本研究之主要發現如下:學習者在使用融入AR數位環境學習後,不論是學習混成軌域的基礎概念還是進階概念(如孤對電子、雙鍵參鍵分子),其概念後測成績相較於前測均顯著提升。視覺歷程部分,學習者在AR模型靜態模式下相比於互動模式,訊息處理時間、訊息整合時間和注意力分布更高,但認知心力較低。學習者在3D模型互動模式下相比靜態模式,訊息處理時間、訊息整合時間、和認知努力程度均更高。學習者對動畫類訊息有較長的訊息處理時間和注意力分布,尤其對軌域能量關係的動畫比形狀改變類型動畫更為關注。依據學習表現的分組分析結果發現,高學習表現者在面對複雜概念時,對2D的AR分子掃描圖、3D模型互動模式和動畫類訊息有更多的訊息處理時間與注意力分配。低學習表現者則普遍在文字區域分配了更多注意力。學習表現與學習者特性的分析發現,高學習表現組學生相對於低學習表現組,對化學學科有更好的態度、有更高的分子結構概念,且基礎概念高學習表現組尚有更高的空間概念。學習者特性與視覺歷程的相關性分析發現,學習者認為數位環境提供越高挑戰性時,會在較困難概念的動畫區花費越多時間處理和整合訊息,或是利用3D模型進行越多概念整合。學習者在數位環境內感受到越高注意力投入和越明確的學習目標會使學習者在進階概念的文字區域花費越少時間進行訊息檢索。對化學學科有越良好態度的學習者,能以越少的時間處理基礎和進階概念的路易士結構圖,並且在面對混成軌域進階概念時,會投入越多時間透過3D模型整合訊息。化學學科自信越高的學習者在觀看“軌域形成”過程的動畫時,能根據自身對內容的熟悉程度調整注意力分配。對運用科技學習化學有越好態度的學習者,未必喜歡所有的科技化表徵的呈現方式。空間能力越高的學習者,在複雜分子的3D模型互動模式下有越低的訊息處理時間和訊息整合時間,對路易士結構圖的訊息處理時間和認知努力也越少。具備越高分子結構先備知識的學習者,在處理基礎概念路易士結構圖時花費越少時間,但在複雜概念的3D互動模型和雙鍵參鍵形成的Pi鍵結動畫上會分配越多注意力。
本研究結果呈現了AR融入之數位環境對學習表現的影響以及視覺歷程分析結果,並提供了學習者特性的影響,期盼能提供了未來數位環境設計和應用之方向。
This study focuses on the development of an augmented reality (AR) integrated learning environment, enabling students to visualize abstract concepts and use various technological representations for learning, thereby providing a solid scaffold for autonomous learning. The design of this AR-integrated learning environment centers around the hybrid orbital related concepts, which are relatively difficult and abstract in high school elective chemistry. It incorporates AR images, animations, and interactive 3D models to help students understand the formation process of hybrid orbitals and establish the relationship between hybrid orbitals and molecular shapes. The participants in this study were 33 students from a public high school in northern Taiwan. The study utilized pre- and post-tests on hybrid orbital concepts to evaluate learning outcomes within the digital learning environment. Eye-tracking technology was employed to record students' visual attention during learning. Additional assessments including the AGEC motivation questionnaire, CTAS chemistry and technology attitude scale, PSVT spatial rotation test, and prior knowledge tests on structural concepts were used to understand learner characteristics.

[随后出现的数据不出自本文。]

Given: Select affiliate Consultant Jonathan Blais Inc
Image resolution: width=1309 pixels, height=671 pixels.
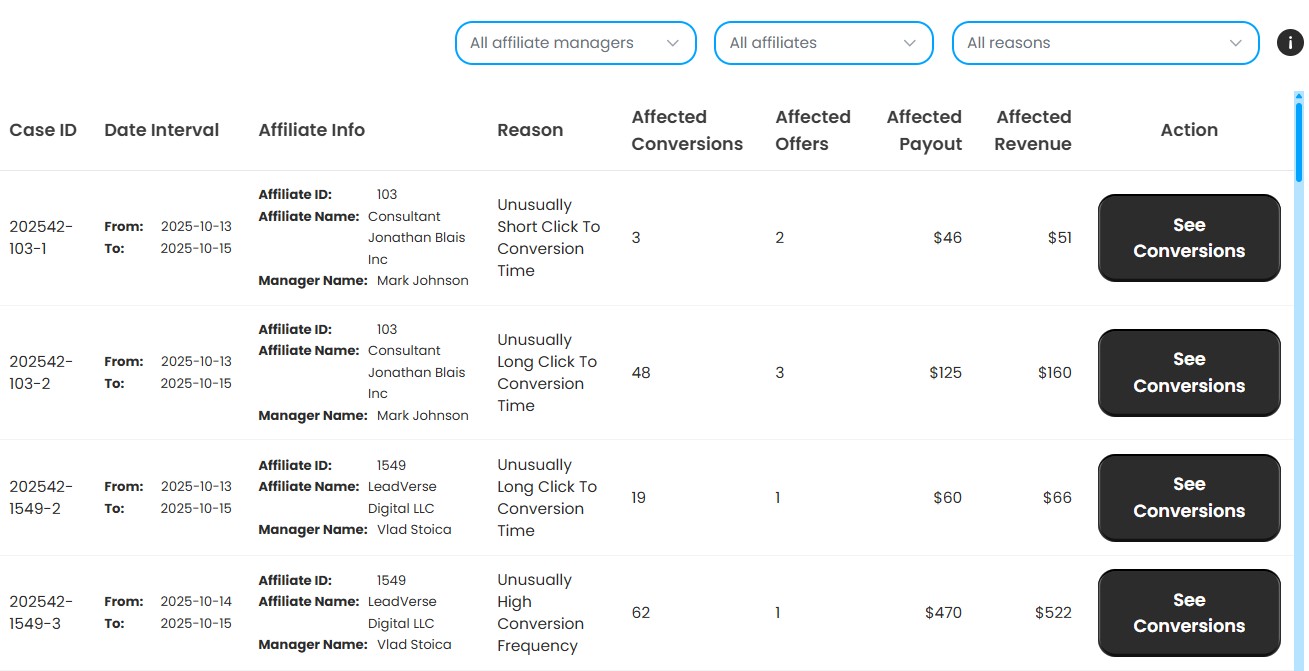Looking at the screenshot, I should tap(417, 237).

The study conducted t-tests on pre- and post-test results, analyzed visual processes, and examined the correlations between learning performance, visual processes, and learner characteristics. Group analysis based on post-test performance was also carried out to determine if there were differences in visual processes and learner characteristics among learners with varying performance levels.
Key findings of this study include the following: Learners demonstrated significant improvement in both basic and advanced concepts of hybrid orbitals (such as lone pairs and double-bonded molecules) after learning in the AR-integrated digital environment. In terms of visual processes, learners exhibited higher information processing time, information integration time, and attention distribution in static AR models compared to interactive modes, while cognitive load was lower. Conversely, in the interactive 3D model mode, information processing time, information integration time, and cognitive effort were higher. Learners spent more time processing information and distributing attention to animations, particularly those illustrating orbital energy relationships over shape-changing animations. Group comparison based on learning performance revealed that high-performing learners allocated more time and attention to 2D AR molecular scans, interactive 3D models, and animation information when dealing with complex concepts, whereas low-performing learners tended to focus more on textual information.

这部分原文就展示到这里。